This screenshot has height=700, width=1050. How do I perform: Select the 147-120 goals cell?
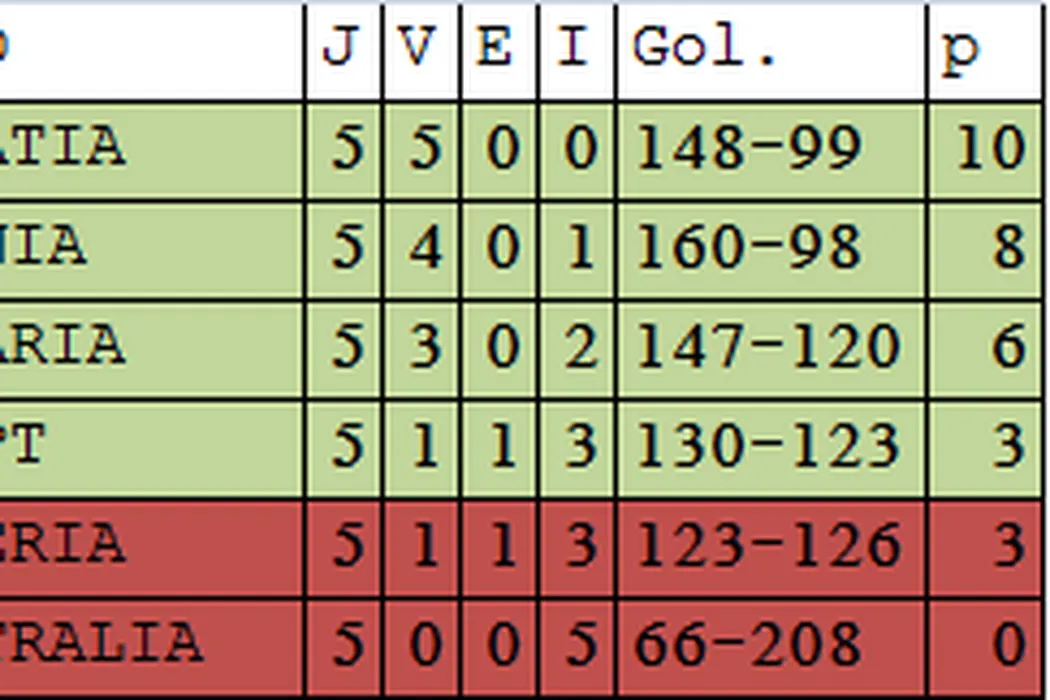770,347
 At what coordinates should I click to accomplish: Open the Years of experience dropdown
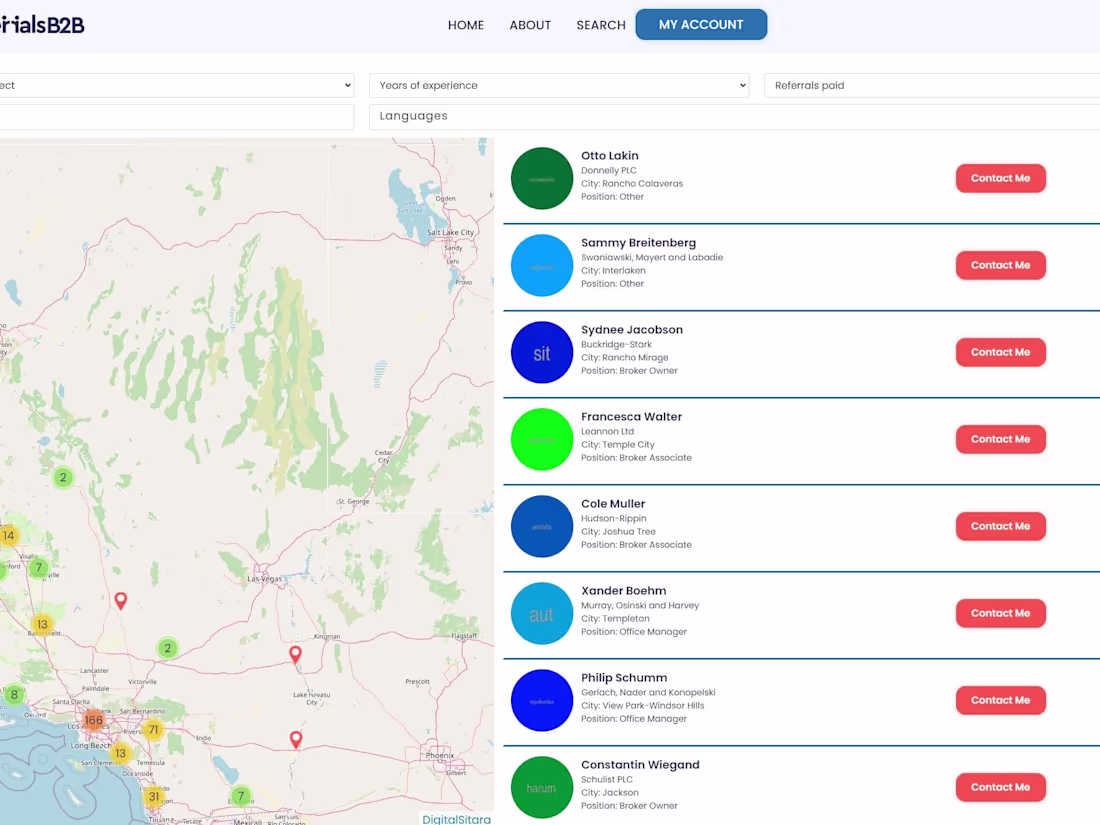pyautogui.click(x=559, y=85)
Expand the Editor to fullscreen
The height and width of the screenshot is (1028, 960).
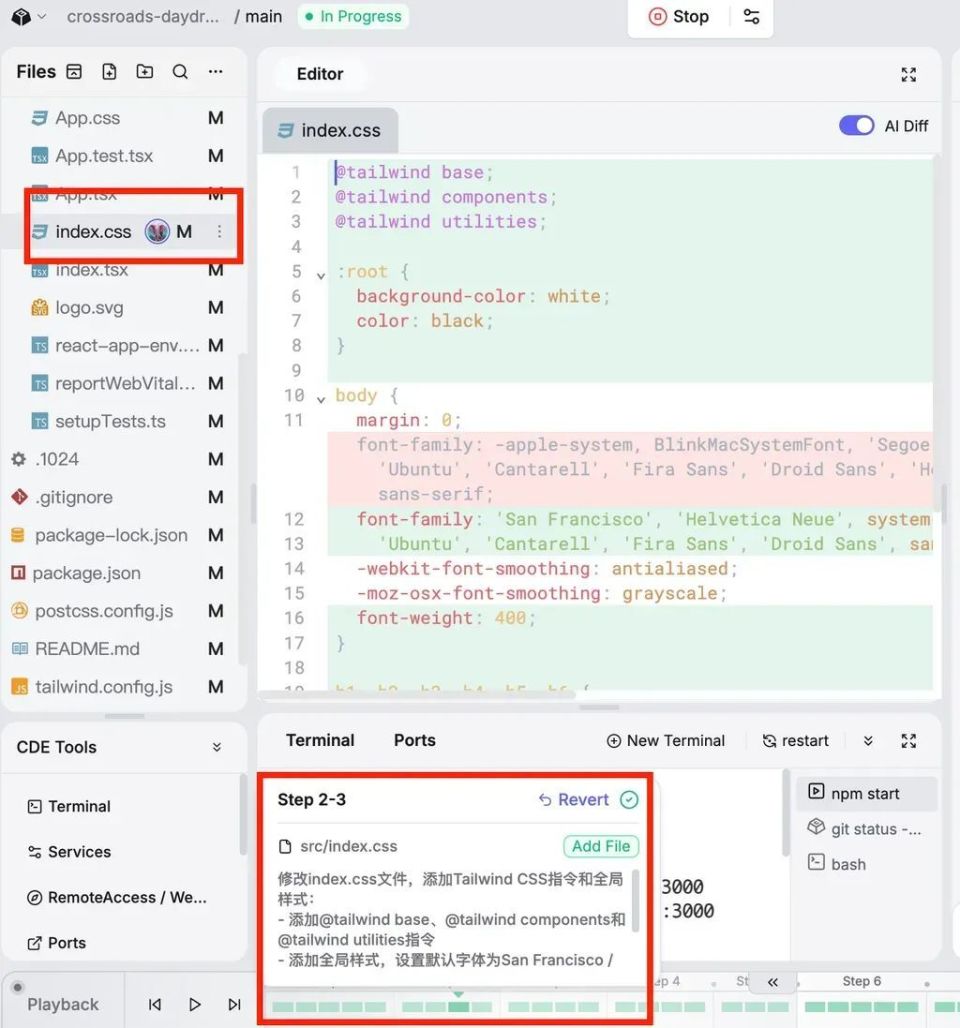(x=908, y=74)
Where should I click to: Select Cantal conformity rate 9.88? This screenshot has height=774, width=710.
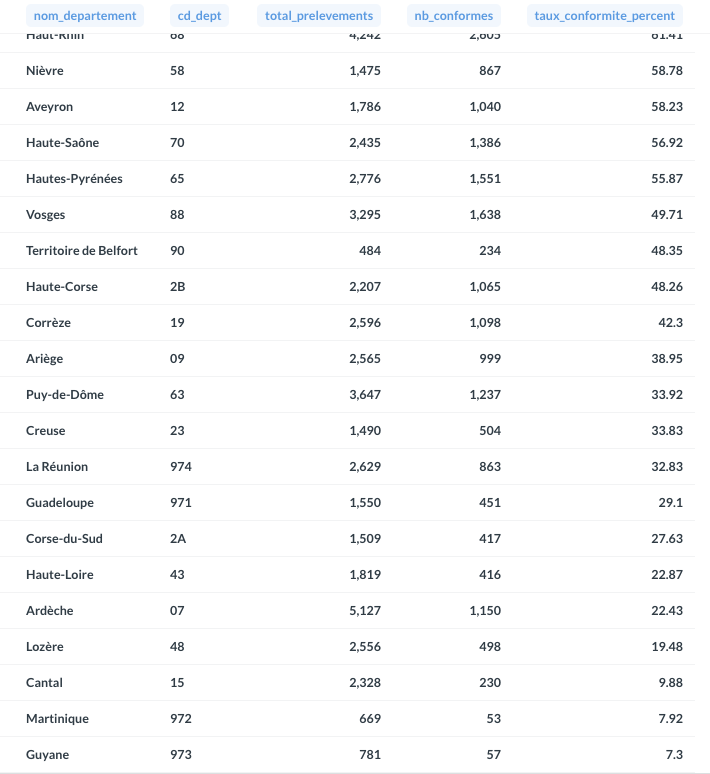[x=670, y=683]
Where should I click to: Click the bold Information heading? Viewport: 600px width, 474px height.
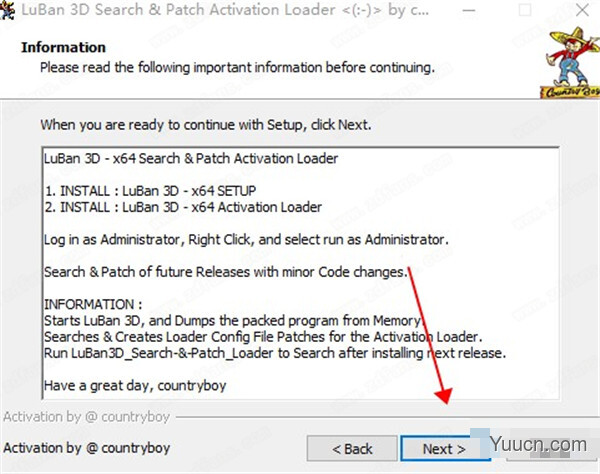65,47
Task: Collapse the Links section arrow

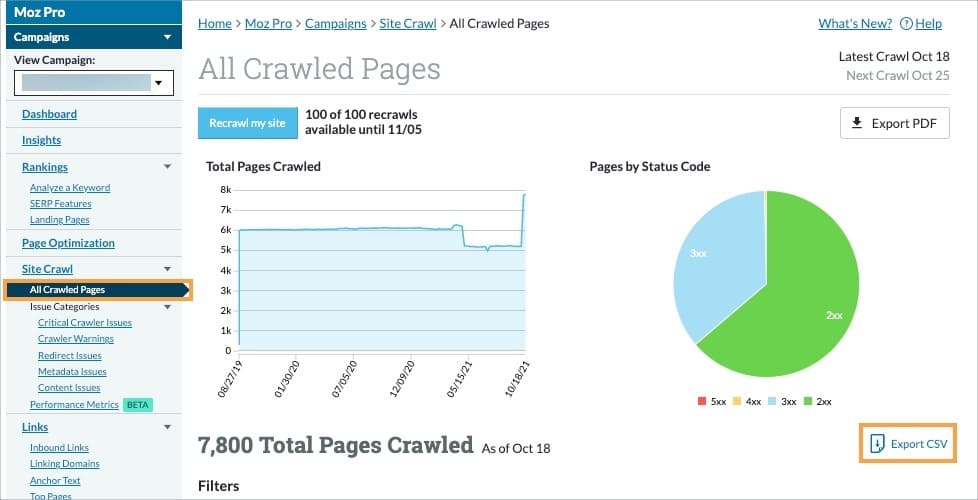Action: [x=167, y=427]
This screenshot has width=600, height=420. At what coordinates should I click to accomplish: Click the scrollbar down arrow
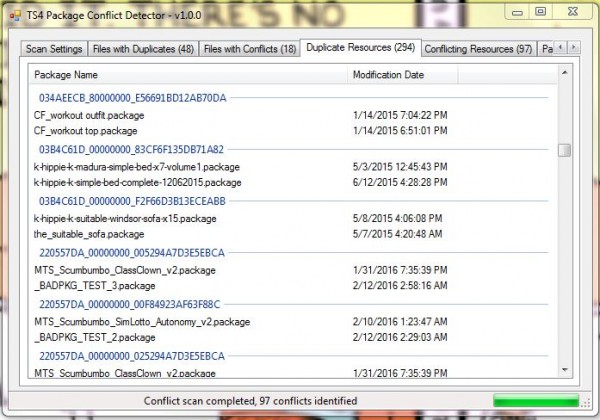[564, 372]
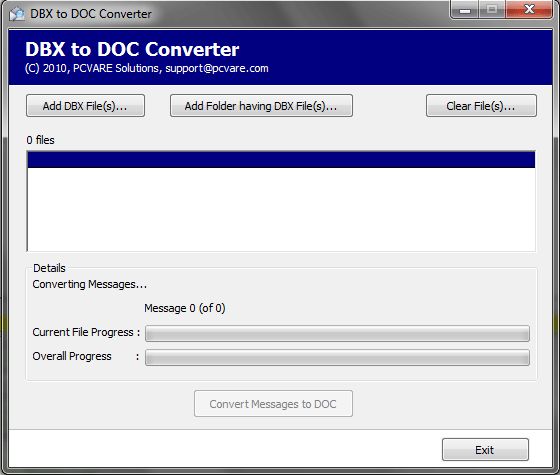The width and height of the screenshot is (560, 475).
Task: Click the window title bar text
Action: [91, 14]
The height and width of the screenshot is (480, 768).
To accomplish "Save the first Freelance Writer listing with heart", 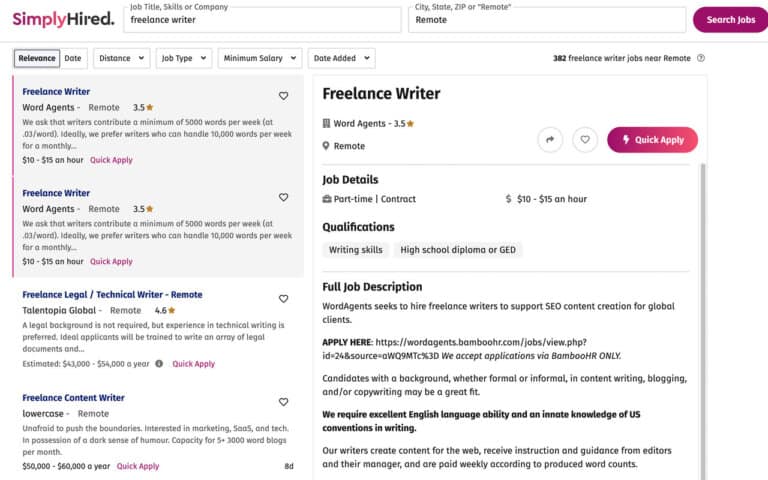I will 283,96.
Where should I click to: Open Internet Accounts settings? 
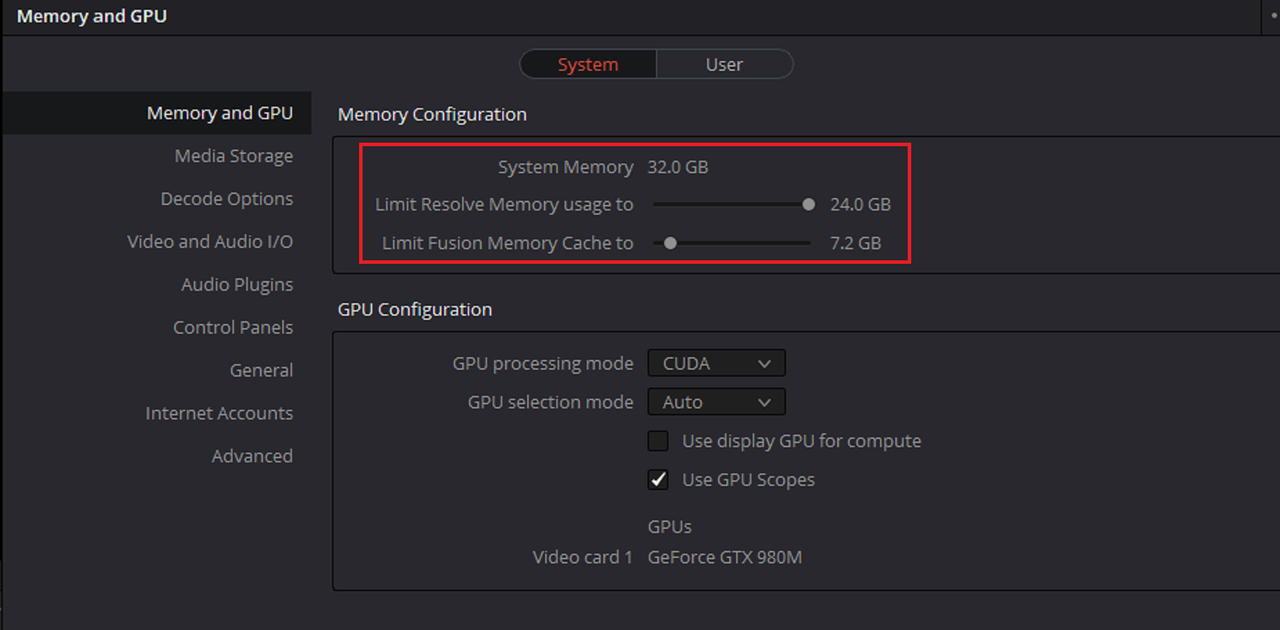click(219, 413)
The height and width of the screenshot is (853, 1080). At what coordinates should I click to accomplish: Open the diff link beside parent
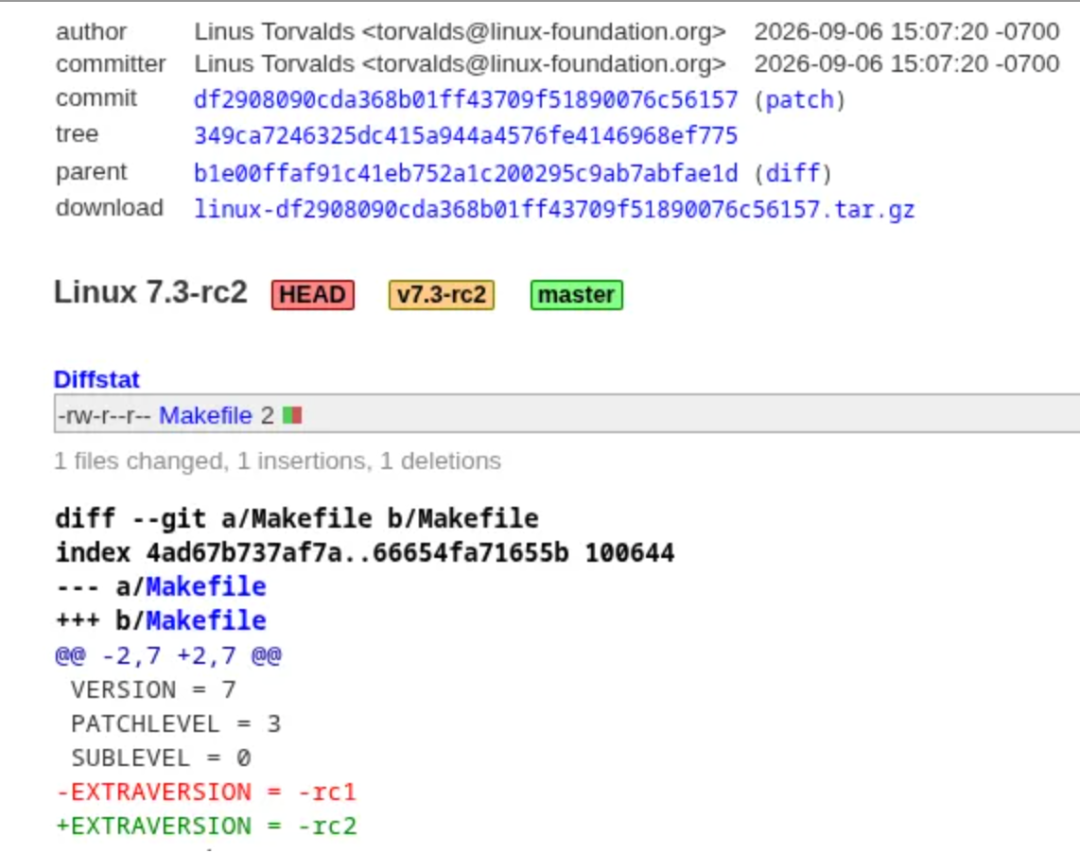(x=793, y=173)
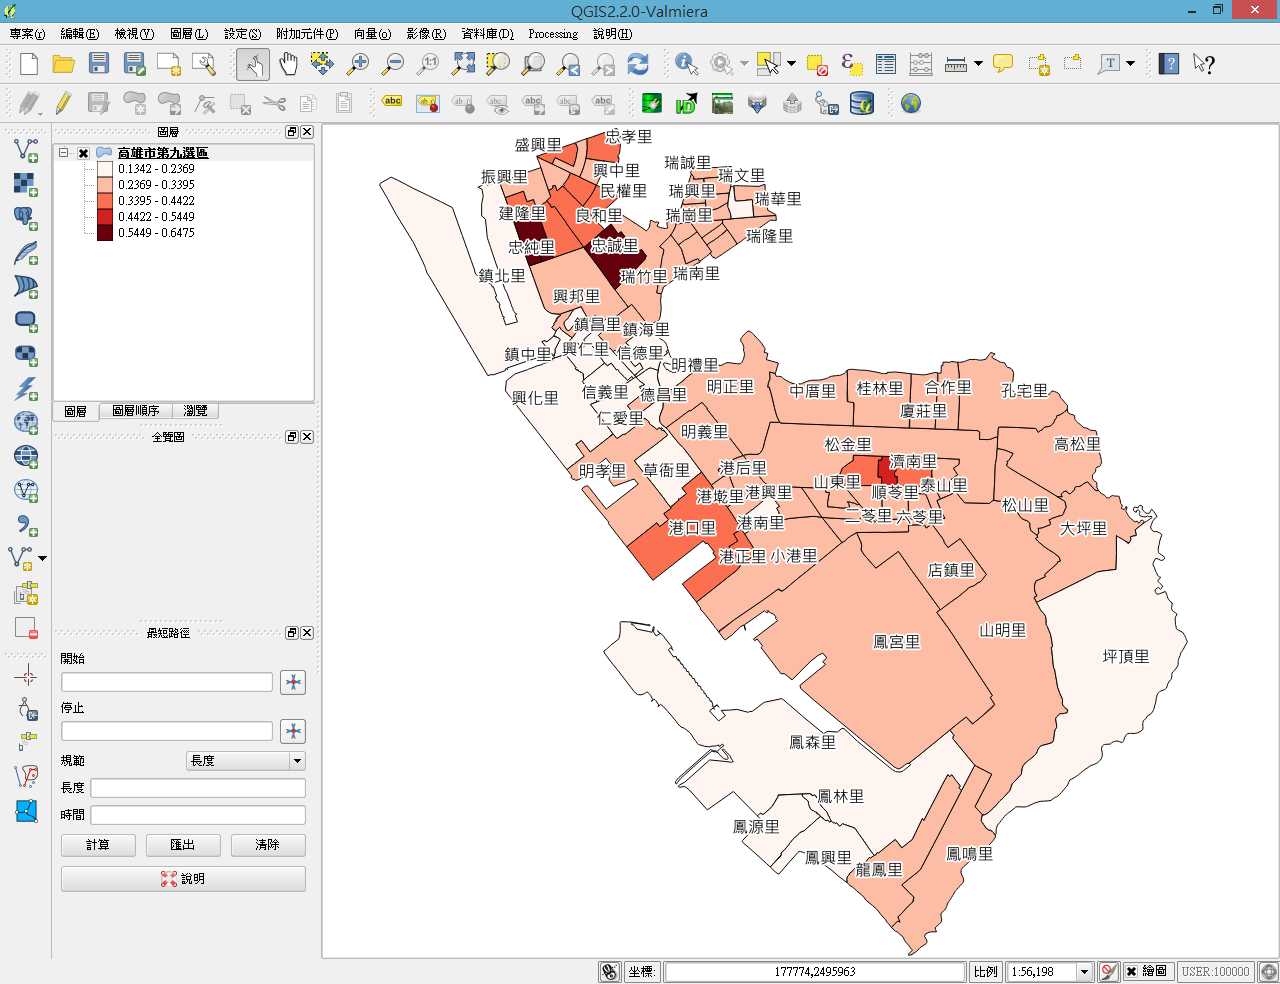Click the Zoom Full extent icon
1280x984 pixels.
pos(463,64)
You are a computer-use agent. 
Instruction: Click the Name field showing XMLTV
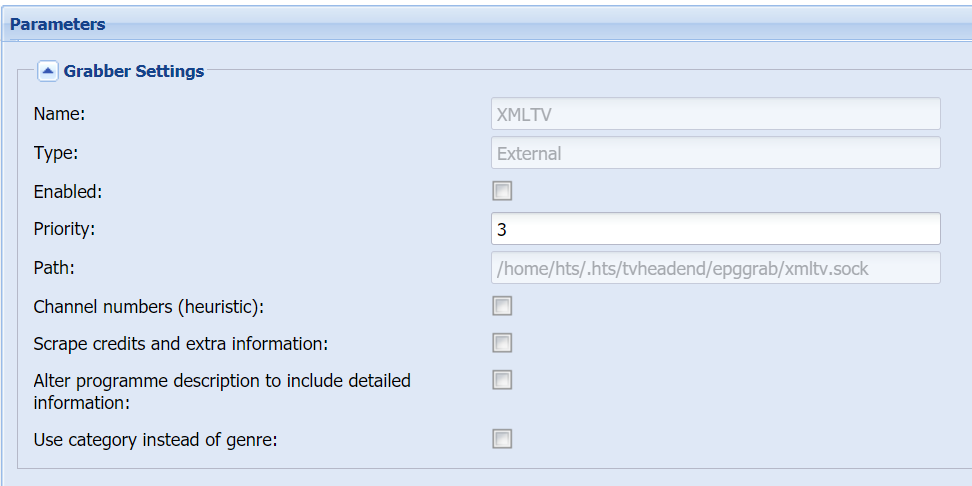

BRIEF
Beginning with the line above that contains "Where should I click to: Select" and finishing with the line that contains "The height and width of the screenshot is (480, 768).", print those lines exactly and only. Skip all pictures.

RESULT OF THE TASK
Where should I click to: Select Cantal conformity rate 9.88? This screenshot has height=774, width=710.
[x=670, y=683]
Where should I click to: Click the bold Information heading? Viewport: 600px width, 474px height.
65,47
Task: Collapse the Links section arrow

Action: [x=167, y=427]
This screenshot has width=600, height=420. At what coordinates should I click to accomplish: Click the scrollbar down arrow
[564, 372]
The width and height of the screenshot is (560, 475).
Task: Click the window title bar text
Action: [91, 14]
The height and width of the screenshot is (480, 768).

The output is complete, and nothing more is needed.